EXCERPT TO READ

While some such tools and services are emerging, they can’t help you if you don’t address some more foundational elements of your business first: setting clear goals, documenting everything obsessively, and fostering trust.

One tool pioneered by remote-first teams checks boxes in all three of these key areas: the user guide. A user guide is simply an instruction manual for working with you. It includes general stuff about you as a person, such as your birthday, the names of your family, and the kind of music you like (or hate). Also, critically, it provides clear instructions for how to work most effectively with you–when to email, when to call, and when to text. More importantly, it should include the tricky stuff: how best to communicate difficult feedback to you, how you make difficult decisions, and what brings out the best (and worst) in you.

Think about it. Would you set up a new iPhone or dare assemble a flat-packed chest of drawers without following the instructions? So how can we expect to have successful relationships with our business colleagues, clients, and the teams we lead if they lack a deep, intentional understanding of how we operate–or if we don’t understand how to enable them to be successful?

By clearly documenting how we work best, we can hack the system and give our colleagues shortcuts to successful collaboration to fulfill our individual potential and reach team goals much more quickly. Conversely, if our colleagues fail to learn these lessons, we are doomed to frequent misunderstandings, mountains growing from molehills, poor communication, missed opportunities, and eventual failure.

Distributed work only magnifies and exacerbates these positives and negatives. The positives are enhanced because of the increase in productivity and fulfillment we experience in remote work. The negatives are compounded because we lack the physical communication cues we’ve spent eons evolving as human beings to rely on. The good can become great, and the bad can become terminal.

With this in mind, when I founded wrkfrce and began building our team, each member of our team created a user guide that documented everything about our professional personalities. As new members join our team, we give them access to all of our user guides and ask them to create one for themselves. We’ve found it to be almost as powerful an onboarding hack as Neo learning kung fu. Here’s my user guide.

For wrkfrce, creating and sharing user guides has proven to be a simple yet powerful exercise in self-reflection which yields outsized benefits for our team, especially since we are fully remote. These benefits can extend beyond your own organization to clients, partners, investors, and even prospective employees.

One of the most powerful examples I have seen of another leader implementing the user guide model is Sid Sijbrandij, the founder and CEO of Gitlab. Not only has he open-sourced his user guide to the whole world, but he has also been painstakingly transparent: He has a Flaws section that’s 418 words, whereas his Strengths section is only 48 words.

My own lightbulb moment for the positive potential for user guides was a seemingly small insight into a colleague I had worked with for nearly a decade. Stacy Lambatos and I were leaders in different departments at a large media company and collaborated closely on numerous client and event activations over the years, with budgets in the multiple millions of dollars. We both founded our own businesses around the same time, and I hired Stacy’s business, CAYA Studios, to help facilitate the first wrkfrce leadership retreat, in early 2020. Stacy helped me craft the wrkfrce user guide template and guide my team through the process of creating their own.

DATA SUPPLIED
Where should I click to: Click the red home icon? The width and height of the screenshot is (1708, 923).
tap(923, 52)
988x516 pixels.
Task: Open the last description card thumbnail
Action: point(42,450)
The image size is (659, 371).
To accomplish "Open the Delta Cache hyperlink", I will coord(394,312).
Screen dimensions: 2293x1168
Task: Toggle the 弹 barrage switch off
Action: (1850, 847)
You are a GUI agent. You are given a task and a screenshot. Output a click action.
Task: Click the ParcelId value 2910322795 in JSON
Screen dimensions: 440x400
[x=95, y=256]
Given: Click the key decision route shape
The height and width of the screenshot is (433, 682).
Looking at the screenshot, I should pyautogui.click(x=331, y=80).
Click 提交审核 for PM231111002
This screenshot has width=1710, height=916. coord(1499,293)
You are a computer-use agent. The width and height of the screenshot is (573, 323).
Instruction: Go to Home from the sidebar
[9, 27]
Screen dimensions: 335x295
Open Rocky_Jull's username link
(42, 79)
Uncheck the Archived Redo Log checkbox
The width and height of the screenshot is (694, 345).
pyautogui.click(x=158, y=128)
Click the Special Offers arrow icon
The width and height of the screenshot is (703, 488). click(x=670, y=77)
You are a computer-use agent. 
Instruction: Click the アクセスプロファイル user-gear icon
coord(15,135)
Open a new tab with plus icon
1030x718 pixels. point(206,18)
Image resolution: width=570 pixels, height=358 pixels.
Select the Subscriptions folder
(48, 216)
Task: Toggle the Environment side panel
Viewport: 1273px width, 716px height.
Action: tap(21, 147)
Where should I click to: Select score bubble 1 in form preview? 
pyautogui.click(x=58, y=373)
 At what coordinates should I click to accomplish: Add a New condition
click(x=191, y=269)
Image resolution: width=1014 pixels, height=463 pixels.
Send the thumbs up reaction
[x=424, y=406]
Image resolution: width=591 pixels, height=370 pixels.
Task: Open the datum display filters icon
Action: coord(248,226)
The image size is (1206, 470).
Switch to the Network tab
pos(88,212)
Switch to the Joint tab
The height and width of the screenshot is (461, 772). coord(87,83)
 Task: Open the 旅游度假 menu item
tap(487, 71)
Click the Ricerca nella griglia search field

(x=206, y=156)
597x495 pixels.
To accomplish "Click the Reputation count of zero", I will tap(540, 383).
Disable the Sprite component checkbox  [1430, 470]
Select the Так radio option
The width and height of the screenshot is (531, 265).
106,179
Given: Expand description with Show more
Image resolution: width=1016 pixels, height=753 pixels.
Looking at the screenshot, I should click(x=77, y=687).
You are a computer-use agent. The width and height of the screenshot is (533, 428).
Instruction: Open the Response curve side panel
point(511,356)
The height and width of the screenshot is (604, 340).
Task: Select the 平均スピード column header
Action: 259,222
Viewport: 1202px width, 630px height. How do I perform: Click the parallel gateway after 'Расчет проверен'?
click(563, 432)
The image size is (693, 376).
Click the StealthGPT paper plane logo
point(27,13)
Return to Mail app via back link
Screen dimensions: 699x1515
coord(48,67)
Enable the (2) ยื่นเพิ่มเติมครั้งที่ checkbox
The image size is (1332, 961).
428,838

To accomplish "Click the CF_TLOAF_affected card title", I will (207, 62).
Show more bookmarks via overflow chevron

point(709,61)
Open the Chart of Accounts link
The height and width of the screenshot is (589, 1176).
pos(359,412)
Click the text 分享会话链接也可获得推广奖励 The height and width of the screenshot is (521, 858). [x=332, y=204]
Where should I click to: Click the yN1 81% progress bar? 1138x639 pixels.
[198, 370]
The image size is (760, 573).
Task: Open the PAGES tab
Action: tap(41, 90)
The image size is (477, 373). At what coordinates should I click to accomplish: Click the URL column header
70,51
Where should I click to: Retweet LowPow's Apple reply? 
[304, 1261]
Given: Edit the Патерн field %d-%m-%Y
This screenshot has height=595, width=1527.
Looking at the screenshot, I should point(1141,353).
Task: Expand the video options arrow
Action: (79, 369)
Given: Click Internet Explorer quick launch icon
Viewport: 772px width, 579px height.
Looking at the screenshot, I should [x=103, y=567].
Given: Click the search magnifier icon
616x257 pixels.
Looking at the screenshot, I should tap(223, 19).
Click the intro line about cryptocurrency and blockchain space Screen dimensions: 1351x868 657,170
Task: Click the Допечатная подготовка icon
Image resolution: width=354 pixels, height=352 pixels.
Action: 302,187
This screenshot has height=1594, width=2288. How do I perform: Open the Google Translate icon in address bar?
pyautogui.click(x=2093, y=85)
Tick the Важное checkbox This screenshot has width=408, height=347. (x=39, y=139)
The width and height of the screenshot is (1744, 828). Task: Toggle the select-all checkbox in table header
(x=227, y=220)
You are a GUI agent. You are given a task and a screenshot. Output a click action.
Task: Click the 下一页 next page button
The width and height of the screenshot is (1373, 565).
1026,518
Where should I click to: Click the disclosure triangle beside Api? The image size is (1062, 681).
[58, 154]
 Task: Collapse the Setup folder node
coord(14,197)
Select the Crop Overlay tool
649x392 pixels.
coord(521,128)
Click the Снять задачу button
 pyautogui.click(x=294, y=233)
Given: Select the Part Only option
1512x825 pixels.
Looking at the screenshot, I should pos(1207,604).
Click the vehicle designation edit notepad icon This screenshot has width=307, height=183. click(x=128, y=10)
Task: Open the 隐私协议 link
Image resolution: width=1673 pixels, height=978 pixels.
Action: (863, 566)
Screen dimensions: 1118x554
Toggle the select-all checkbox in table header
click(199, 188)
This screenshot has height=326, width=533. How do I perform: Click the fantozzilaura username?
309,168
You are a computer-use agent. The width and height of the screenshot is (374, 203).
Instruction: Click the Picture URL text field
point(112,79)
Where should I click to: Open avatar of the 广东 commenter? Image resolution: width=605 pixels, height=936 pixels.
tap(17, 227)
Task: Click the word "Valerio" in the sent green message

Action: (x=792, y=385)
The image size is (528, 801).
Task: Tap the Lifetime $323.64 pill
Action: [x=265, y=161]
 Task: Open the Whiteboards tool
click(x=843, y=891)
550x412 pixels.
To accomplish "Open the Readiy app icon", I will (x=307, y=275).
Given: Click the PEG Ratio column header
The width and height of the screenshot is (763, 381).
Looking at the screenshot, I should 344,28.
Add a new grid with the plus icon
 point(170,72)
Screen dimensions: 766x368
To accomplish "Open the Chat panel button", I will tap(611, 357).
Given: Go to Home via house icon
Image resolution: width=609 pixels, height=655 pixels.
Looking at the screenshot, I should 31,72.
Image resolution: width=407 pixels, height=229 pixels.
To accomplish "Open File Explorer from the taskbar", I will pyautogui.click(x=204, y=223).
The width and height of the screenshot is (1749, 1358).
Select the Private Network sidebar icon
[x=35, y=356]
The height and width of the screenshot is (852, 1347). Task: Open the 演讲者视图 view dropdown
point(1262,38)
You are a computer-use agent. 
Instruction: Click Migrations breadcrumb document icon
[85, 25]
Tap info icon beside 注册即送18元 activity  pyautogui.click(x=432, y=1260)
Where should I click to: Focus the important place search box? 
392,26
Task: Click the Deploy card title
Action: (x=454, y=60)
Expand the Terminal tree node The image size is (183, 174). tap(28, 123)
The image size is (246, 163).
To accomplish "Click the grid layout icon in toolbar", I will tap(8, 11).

PROBLEMS TO SOLVE
[1] How long is the Flaws section in Sid Sijbrandij's user guide, according to the passage on user guides?
[2] Copy out everything in the entries from the line containing "Where should I click to: Retweet" down to the line containing "Looking at the screenshot, I should pos(1207,604).", including both of those lines.
The entries have nothing to do with the passage on user guides.

REPLIES
[1] It is 418 words.

[2]
Where should I click to: Retweet LowPow's Apple reply? 
[304, 1261]
Given: Edit the Патерн field %d-%m-%Y
This screenshot has height=595, width=1527.
Looking at the screenshot, I should point(1141,353).
Task: Expand the video options arrow
Action: (79, 369)
Given: Click Internet Explorer quick launch icon
Viewport: 772px width, 579px height.
Looking at the screenshot, I should [x=103, y=567].
Given: Click the search magnifier icon
616x257 pixels.
Looking at the screenshot, I should tap(223, 19).
Click the intro line about cryptocurrency and blockchain space Screen dimensions: 1351x868 657,170
Task: Click the Допечатная подготовка icon
Image resolution: width=354 pixels, height=352 pixels.
Action: 302,187
This screenshot has height=1594, width=2288. How do I perform: Open the Google Translate icon in address bar?
pyautogui.click(x=2093, y=85)
Tick the Важное checkbox This screenshot has width=408, height=347. (x=39, y=139)
The width and height of the screenshot is (1744, 828). Task: Toggle the select-all checkbox in table header
(x=227, y=220)
You are a GUI agent. You are given a task and a screenshot. Output a click action.
Task: Click the 下一页 next page button
The width and height of the screenshot is (1373, 565).
1026,518
Where should I click to: Click the disclosure triangle beside Api? The image size is (1062, 681).
[58, 154]
 Task: Collapse the Setup folder node
coord(14,197)
Select the Crop Overlay tool
649x392 pixels.
coord(521,128)
Click the Снять задачу button
 pyautogui.click(x=294, y=233)
Given: Select the Part Only option
1512x825 pixels.
Looking at the screenshot, I should pos(1207,604).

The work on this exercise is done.